Saved data entries
■ ■ ■ ■ ■

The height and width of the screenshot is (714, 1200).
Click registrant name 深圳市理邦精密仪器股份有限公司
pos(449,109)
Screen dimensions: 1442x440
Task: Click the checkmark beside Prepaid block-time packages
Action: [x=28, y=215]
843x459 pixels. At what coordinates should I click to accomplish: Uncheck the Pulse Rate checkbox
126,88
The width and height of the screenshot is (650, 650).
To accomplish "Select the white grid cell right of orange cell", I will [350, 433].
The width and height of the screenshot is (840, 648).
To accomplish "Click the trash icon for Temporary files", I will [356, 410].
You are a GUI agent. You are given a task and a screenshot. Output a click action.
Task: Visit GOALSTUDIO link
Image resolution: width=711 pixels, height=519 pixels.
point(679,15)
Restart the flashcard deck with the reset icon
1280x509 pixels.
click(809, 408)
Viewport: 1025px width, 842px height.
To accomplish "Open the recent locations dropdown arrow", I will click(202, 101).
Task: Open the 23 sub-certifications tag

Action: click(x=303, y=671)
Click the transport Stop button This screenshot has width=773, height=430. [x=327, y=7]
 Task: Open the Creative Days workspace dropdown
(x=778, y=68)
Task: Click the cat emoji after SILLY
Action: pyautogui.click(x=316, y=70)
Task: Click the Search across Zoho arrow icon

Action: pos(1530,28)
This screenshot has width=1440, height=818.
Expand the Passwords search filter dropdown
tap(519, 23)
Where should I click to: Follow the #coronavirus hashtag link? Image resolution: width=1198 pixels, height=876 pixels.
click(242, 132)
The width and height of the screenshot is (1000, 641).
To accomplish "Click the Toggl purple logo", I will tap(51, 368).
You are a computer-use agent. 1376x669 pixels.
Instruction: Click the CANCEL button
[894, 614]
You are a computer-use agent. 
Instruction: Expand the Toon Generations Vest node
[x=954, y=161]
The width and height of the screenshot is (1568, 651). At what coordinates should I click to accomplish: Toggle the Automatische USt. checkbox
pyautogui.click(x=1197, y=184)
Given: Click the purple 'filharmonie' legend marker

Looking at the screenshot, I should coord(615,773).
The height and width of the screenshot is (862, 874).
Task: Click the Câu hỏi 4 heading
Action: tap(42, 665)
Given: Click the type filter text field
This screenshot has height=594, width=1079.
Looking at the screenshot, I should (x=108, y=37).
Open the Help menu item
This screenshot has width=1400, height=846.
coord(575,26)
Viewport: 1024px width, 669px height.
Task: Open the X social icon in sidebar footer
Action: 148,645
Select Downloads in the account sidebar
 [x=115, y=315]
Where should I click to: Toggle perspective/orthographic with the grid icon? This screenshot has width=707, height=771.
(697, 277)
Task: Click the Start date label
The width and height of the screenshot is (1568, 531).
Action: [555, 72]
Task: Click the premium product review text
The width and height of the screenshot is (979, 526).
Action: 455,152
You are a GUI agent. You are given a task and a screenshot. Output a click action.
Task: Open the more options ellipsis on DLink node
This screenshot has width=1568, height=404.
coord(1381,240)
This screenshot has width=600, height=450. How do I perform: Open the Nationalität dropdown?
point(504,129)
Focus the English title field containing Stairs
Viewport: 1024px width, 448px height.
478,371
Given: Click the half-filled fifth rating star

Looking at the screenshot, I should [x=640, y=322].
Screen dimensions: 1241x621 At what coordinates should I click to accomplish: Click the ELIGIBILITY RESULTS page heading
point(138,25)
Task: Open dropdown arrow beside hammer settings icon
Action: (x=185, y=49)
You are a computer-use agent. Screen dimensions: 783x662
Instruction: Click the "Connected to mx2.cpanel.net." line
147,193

■ ■ ■ ■ ■

### Problem requirements
Filter the entries down to the lines that hold "computer". Copy those lines.

### Response to the task
You are a computer-use agent. 1376x669 pixels.
You are a computer-use agent. 
You are a computer-use agent. Screen dimensions: 783x662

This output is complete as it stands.